Required action:
Line tally for the word "folder": count the lines below that contain it and reply with the number alone.

Dataset records:
▼

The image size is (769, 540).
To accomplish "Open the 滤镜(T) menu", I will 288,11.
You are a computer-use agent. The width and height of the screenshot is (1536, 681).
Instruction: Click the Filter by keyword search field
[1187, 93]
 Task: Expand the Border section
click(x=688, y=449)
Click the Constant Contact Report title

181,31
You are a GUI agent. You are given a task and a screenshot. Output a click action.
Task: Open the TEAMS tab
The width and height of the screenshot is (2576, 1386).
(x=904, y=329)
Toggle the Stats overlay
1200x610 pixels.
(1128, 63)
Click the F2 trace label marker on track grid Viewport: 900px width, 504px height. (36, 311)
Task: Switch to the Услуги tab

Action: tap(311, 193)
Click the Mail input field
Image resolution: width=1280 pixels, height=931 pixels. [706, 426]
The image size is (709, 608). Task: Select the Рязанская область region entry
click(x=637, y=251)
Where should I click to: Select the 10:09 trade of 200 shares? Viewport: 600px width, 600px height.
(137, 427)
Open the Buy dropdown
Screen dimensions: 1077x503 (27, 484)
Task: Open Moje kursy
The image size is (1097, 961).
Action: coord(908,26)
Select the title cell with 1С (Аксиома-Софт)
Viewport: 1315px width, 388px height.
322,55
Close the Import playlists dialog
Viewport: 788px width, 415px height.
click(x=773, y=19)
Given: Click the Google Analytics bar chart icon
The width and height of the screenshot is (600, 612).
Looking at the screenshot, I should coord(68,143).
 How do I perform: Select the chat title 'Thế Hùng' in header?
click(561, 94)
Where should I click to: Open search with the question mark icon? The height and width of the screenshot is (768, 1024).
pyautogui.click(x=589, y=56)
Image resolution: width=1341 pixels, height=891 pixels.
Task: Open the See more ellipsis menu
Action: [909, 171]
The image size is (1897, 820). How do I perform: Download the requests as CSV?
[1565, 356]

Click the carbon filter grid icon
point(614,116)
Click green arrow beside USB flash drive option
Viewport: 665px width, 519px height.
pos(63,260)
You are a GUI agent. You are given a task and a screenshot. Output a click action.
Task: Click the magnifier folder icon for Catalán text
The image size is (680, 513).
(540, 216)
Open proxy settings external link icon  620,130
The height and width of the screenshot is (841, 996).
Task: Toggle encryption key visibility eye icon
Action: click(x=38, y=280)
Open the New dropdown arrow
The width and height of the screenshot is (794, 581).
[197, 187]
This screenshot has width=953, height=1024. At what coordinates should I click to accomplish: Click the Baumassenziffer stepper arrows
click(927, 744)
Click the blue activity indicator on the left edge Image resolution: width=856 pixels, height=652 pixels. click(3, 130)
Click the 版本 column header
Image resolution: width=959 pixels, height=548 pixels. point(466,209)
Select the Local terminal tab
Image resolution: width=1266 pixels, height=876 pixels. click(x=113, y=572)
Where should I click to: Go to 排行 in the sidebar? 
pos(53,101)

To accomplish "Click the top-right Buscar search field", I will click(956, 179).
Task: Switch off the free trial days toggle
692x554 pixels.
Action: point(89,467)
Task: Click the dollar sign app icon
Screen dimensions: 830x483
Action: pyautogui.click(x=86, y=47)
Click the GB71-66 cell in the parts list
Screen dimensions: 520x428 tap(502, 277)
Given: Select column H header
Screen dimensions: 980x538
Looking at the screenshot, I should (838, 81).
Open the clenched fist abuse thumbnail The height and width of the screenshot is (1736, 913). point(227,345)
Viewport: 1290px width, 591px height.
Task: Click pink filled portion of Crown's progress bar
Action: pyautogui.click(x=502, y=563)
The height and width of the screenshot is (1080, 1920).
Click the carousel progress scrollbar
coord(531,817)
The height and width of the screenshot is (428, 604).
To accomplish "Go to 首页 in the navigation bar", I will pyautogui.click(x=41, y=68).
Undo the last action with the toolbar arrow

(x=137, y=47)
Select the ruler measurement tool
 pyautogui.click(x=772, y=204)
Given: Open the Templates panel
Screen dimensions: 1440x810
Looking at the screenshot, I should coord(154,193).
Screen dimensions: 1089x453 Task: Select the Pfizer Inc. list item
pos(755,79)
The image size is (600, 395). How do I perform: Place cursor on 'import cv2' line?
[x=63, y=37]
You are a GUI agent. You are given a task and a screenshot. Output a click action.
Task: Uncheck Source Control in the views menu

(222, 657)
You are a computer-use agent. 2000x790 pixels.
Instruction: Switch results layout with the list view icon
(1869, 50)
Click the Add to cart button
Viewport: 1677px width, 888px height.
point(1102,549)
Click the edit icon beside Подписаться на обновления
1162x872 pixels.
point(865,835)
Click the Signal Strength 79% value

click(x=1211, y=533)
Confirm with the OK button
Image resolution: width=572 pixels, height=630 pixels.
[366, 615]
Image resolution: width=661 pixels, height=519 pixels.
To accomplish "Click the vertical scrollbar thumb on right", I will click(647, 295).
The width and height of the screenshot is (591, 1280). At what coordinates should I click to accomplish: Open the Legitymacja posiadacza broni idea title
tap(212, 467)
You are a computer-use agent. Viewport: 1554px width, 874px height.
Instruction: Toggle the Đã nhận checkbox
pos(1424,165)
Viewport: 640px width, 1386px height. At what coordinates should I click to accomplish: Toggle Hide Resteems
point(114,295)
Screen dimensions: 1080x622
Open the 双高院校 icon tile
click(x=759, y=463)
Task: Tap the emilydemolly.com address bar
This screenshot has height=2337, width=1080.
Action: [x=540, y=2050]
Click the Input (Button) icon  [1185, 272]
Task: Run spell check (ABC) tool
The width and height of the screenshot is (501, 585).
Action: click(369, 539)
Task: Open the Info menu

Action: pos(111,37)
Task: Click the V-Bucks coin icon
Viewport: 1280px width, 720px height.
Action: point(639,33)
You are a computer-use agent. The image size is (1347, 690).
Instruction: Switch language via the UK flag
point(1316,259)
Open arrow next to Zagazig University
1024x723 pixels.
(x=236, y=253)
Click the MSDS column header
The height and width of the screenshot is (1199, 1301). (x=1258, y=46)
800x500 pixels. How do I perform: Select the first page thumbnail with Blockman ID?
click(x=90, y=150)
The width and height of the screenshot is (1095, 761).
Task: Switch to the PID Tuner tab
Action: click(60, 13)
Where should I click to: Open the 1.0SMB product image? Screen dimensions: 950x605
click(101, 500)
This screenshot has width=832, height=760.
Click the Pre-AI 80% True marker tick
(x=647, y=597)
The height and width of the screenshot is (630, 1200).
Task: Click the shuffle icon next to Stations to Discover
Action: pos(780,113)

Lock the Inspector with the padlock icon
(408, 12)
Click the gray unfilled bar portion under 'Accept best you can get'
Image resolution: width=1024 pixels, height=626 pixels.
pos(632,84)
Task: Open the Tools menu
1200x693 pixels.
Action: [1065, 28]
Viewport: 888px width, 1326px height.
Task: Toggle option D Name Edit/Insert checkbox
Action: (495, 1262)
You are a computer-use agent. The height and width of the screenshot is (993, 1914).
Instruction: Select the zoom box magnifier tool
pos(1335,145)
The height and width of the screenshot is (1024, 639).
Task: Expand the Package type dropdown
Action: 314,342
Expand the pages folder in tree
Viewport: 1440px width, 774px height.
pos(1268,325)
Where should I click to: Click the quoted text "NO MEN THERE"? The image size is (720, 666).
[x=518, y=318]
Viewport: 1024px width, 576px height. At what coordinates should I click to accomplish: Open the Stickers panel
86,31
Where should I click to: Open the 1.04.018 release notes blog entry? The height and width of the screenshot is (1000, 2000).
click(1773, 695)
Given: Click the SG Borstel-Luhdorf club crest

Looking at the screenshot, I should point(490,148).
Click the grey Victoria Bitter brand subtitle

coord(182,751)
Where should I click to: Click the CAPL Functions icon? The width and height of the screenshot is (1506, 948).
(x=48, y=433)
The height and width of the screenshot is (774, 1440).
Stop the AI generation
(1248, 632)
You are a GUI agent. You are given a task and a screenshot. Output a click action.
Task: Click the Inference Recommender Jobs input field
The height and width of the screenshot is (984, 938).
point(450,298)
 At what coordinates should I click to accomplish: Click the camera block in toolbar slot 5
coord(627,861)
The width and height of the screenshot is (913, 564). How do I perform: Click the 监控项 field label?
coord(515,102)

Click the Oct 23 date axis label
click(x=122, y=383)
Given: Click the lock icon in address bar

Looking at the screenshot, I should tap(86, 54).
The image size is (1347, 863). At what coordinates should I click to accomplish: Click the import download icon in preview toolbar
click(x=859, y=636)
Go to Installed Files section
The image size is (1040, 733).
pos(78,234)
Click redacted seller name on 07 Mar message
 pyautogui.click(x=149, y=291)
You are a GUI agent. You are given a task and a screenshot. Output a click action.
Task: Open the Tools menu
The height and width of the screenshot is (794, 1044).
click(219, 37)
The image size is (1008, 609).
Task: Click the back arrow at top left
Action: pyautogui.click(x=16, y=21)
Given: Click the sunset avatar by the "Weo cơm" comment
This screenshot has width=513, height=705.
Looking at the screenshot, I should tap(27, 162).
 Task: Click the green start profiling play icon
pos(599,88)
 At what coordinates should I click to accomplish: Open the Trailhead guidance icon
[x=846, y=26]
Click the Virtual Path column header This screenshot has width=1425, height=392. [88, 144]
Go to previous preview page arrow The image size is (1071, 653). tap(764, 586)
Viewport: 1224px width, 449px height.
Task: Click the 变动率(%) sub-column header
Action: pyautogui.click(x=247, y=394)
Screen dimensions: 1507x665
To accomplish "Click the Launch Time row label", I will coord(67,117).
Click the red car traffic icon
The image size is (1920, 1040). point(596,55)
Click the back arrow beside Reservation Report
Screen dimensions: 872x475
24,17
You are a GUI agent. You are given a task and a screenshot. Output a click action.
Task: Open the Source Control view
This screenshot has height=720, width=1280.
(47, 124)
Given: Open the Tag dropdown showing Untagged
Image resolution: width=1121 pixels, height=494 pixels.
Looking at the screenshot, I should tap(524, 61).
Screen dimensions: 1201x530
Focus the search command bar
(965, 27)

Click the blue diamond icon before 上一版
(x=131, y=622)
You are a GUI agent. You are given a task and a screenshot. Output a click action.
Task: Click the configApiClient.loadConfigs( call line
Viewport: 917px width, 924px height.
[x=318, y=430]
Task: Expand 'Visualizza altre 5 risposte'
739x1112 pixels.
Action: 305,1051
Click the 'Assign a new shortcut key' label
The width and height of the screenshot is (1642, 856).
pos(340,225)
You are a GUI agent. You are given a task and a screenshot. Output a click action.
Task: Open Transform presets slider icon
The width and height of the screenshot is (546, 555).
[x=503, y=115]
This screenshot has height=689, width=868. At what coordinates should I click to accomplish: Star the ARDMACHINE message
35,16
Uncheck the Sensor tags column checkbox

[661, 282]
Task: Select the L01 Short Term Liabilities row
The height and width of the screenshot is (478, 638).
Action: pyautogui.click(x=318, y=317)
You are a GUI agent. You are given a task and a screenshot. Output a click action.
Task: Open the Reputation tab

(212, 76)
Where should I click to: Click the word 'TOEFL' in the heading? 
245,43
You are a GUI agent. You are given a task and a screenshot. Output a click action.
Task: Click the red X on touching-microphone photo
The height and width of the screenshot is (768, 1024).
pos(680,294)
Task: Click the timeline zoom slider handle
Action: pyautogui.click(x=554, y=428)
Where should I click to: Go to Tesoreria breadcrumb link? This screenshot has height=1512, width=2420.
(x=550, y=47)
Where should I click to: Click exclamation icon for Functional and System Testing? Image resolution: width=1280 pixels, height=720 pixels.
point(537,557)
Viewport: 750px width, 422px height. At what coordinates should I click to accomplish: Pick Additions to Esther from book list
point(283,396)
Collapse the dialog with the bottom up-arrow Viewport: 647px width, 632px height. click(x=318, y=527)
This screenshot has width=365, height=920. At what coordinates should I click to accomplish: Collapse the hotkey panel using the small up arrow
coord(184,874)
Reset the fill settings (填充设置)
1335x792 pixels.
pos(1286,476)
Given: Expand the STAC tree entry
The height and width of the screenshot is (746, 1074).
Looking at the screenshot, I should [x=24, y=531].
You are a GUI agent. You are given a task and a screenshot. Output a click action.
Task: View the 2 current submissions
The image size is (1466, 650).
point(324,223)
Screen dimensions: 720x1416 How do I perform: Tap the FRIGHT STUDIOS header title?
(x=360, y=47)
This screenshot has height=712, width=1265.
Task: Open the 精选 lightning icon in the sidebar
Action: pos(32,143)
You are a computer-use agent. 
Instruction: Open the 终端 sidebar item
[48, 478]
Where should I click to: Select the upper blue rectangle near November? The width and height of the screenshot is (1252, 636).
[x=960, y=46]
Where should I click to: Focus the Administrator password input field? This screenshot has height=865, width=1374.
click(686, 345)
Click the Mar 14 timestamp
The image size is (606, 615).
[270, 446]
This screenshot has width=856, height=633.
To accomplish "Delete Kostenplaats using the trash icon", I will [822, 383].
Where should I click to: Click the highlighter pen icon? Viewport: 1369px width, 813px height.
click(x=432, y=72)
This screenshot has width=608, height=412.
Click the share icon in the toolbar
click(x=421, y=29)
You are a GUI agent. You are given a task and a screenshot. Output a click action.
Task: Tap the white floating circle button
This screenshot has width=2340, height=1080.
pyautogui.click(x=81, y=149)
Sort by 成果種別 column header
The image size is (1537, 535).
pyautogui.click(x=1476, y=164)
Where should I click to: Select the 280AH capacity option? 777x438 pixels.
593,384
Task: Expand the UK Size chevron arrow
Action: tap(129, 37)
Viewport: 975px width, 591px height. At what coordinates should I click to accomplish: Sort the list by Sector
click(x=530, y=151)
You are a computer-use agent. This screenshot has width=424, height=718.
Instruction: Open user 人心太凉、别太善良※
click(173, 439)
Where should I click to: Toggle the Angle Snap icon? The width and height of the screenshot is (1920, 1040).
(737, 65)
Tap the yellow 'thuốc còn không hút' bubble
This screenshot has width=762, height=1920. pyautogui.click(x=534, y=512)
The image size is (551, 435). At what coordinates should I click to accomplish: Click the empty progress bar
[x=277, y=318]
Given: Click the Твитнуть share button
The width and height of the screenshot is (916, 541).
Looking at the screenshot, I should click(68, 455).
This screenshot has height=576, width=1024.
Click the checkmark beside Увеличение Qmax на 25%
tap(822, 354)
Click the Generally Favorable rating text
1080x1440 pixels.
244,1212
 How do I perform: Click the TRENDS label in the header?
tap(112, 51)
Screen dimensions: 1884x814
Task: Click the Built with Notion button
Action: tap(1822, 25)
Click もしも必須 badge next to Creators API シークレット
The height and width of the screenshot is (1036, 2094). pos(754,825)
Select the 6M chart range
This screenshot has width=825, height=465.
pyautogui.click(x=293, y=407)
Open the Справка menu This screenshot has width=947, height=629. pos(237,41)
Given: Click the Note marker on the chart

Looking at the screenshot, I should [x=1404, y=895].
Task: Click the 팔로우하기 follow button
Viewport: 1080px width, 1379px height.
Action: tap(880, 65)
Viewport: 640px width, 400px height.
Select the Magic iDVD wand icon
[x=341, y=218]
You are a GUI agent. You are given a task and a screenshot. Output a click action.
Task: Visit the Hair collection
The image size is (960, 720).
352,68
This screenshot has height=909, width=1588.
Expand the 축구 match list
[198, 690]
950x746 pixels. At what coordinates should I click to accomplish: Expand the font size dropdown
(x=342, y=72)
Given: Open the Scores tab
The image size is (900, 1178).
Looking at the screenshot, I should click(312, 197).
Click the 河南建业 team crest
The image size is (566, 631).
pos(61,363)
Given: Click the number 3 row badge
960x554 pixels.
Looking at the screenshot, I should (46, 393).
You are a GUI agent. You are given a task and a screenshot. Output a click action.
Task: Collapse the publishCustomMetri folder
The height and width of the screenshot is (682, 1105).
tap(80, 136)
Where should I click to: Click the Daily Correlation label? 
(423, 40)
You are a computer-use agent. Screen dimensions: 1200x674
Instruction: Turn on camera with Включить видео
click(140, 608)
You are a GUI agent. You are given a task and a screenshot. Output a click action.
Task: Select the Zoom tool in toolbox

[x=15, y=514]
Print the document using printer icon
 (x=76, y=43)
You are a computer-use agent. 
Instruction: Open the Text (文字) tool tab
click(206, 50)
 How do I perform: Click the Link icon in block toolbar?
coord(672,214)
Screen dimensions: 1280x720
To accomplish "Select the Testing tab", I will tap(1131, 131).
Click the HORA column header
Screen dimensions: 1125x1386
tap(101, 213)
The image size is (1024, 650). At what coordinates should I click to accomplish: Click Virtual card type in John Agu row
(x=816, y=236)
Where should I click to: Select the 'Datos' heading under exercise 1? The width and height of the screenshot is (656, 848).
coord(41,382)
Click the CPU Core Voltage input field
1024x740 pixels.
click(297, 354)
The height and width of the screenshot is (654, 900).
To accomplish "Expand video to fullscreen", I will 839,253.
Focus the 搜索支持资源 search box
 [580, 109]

▲

Completed task:
3